### Exercise
Write each of the records out again exactly.

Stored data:
== == ==

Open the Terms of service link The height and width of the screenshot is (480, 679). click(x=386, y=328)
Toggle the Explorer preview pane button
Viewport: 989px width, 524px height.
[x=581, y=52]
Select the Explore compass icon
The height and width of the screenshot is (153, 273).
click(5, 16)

== == ==

### Reply to the exercise
Open the Terms of service link The height and width of the screenshot is (480, 679). click(x=386, y=328)
Toggle the Explorer preview pane button
Viewport: 989px width, 524px height.
[x=581, y=52]
Select the Explore compass icon
The height and width of the screenshot is (153, 273).
click(5, 16)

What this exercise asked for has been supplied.